W szczególności grane było:
pływanie 1 sesja: lekcja techniki delfinowej z Kasią Żołnowską (Vamos Kasia), z licytacji charytatywnej dla Jasia Czarnoty; Jaś to kolega moich synów z przedszkola, który niespodziewanie zapadł na bardzo wredny i ciężki nowotwór. Leczenie kosztuje fortunę i rodzice próbują zebrać chociaż część tej kasy za pośrednictwem Siepomaga. Tak się składa, że Jasia ojciec ćwiczył triathlon u Maćka Bodnara z Warszawy i ekipa MBC Coaching wystawiła na licytację lekcje pływania, z których dochód przekazali na leczenie Jasia. Też wylicytowałem sobie jedną lekcję i wykorzystałem ją na analizę mojego pokracznego delfina. Co prawda na jednych zajęciach nikt się jeszcze pływać nie nauczył, ale kilka wskazówek podłapałem. Na najbliższą zimę planuję postawić sobie cel, żeby się delfina jako tako nauczyć (tzn. na tyle, żeby móc robić zadania treningowe w tym stylu bez płetw i bez umierania po dwóch długościach), więc pierwszy krok został zrobiony.
rower 4 sesje: 1) dojazd i powrót z pracy, 2) trenażer 1.10' z 3* 10 minut over/unders, 3) dojazd i powrót z pracy, 4) trenażer 1.10' z 6*5' na progu. Z tym ostatnim treningiem była mega walka, w pewnym momencie myślałem, że nie uciągnę, ale w końcu jakoś weszło - wszystkie interwały ze średnią mocą 315-320 W. W Serocku będę chyba celował w 300.
bieganie 3 sesje: 1) godzina z 20 minutami w tempie "progowym" (4'27'', bez szału), 2) 45' z przebieżkami, 3) 50 minut trail po górkach i piachu, w ulewie. Miało być easy, ale że wiało i byłem cały przemoczony to trochę mocniej cisnąłem, żeby nie marznąć.
ćwiczenia/cross-trening: 2 godziny skakania na trampolinach i lajtowego wspinania na Stacji Grawitacja (jak ja to lubię!)
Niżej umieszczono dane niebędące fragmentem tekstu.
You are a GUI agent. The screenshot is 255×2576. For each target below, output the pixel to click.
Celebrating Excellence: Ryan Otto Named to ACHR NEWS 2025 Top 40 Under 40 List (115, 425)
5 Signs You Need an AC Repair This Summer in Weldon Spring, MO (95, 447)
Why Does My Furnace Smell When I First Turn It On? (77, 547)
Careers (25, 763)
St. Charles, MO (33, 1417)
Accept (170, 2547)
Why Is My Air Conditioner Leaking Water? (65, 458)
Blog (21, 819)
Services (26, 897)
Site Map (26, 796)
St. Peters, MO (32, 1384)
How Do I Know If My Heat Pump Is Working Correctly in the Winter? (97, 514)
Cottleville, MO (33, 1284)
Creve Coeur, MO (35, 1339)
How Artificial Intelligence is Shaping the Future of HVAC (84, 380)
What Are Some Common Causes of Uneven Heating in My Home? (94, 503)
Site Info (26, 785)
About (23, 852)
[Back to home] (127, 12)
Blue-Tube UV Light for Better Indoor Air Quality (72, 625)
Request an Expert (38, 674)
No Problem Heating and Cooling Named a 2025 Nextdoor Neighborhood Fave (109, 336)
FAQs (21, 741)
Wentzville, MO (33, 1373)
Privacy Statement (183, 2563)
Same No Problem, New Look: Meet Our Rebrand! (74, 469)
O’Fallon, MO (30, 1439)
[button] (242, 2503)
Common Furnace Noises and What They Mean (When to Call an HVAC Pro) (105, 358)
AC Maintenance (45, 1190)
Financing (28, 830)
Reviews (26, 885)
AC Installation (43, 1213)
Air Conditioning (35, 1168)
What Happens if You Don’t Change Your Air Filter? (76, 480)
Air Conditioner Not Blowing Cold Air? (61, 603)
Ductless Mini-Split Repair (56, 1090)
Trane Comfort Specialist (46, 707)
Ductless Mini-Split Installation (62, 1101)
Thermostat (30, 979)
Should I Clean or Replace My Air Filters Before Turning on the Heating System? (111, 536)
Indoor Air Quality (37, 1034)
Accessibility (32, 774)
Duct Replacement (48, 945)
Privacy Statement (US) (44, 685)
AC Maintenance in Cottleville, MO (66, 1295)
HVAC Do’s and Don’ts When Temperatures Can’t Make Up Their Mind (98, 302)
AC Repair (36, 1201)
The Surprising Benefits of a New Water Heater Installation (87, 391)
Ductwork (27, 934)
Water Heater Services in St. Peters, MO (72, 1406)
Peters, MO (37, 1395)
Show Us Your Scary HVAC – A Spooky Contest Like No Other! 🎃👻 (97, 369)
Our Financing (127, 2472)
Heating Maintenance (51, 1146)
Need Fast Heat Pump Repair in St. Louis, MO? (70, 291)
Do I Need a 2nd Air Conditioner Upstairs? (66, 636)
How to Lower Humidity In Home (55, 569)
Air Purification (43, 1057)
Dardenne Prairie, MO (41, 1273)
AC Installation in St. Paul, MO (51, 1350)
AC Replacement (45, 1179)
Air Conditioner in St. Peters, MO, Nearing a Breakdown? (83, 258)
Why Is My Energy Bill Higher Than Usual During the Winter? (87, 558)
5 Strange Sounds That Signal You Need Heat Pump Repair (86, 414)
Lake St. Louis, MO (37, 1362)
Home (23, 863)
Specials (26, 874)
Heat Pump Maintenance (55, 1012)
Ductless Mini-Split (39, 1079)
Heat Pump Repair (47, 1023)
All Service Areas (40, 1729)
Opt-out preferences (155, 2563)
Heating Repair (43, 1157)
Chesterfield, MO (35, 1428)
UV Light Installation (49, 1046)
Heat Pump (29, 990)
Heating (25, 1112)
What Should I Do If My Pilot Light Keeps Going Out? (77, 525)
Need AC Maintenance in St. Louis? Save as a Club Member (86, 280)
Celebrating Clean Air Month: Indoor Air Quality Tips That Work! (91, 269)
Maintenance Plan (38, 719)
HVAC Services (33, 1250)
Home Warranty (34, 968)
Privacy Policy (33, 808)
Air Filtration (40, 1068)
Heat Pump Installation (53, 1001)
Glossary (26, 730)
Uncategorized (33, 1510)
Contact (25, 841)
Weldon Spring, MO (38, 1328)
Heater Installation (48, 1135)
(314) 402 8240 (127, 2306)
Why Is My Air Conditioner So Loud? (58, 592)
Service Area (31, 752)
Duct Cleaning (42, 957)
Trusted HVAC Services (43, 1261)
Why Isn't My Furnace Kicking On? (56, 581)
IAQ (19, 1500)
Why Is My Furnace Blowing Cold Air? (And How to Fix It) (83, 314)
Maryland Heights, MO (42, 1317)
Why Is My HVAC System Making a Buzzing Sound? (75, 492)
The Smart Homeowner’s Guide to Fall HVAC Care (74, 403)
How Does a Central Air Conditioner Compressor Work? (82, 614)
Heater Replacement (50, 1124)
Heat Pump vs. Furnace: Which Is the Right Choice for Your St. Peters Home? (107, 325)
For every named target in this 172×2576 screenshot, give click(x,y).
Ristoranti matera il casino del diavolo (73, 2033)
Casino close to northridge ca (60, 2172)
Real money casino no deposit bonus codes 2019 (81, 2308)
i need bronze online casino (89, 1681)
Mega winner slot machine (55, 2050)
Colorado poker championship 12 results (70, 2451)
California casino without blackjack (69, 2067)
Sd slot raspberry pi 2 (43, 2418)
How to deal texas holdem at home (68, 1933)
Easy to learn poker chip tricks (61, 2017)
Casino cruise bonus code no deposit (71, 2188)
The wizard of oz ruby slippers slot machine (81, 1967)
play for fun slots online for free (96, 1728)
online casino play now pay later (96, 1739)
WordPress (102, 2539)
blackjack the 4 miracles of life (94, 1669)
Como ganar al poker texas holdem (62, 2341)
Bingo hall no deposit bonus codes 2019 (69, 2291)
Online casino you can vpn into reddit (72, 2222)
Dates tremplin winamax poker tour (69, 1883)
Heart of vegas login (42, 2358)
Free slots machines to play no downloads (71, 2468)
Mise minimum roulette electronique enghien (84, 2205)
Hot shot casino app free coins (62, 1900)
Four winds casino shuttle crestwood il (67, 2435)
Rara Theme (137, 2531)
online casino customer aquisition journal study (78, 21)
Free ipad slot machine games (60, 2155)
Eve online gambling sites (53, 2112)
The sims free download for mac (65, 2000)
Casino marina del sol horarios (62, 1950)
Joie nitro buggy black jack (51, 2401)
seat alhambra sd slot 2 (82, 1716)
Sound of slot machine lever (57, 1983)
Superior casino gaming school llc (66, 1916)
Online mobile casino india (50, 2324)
W sumie wyszło tego niecałe 8 godzin:
trening sierpień 4.jpg
trening sierpień 4.jpg (26.51 KiB) Przejrzano 4210 razy
Teraz luzowanie przed niedzielnym startem w Serocku.
Awatar użytkownika
kajet
Posty: 1180
Rejestracja: wt lis 05, 2019 2:15 pm

wt wrz 01, 2020 8:54 am

Chcesz postawić klocka, pojedź do Serocka!
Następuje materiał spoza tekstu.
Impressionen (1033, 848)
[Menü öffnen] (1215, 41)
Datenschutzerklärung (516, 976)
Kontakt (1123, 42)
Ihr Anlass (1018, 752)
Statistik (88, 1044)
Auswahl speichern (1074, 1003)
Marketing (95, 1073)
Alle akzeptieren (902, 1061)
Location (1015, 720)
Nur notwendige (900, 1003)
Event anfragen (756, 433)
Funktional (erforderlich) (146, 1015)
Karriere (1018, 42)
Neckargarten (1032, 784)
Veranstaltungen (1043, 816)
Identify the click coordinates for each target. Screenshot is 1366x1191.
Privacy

Te 300 watów mocy startowej... szczena mi opadła szczerze mówiąc. Jaka była Twoja największa intensywność startowa do tej pory? (Mówię o ćwiartkach i olimpijkach)? Ile zamierzasz wycisnąć z tego km/h?
Zaproś tu swoją kuzynkę lub wujka - będzie weselej.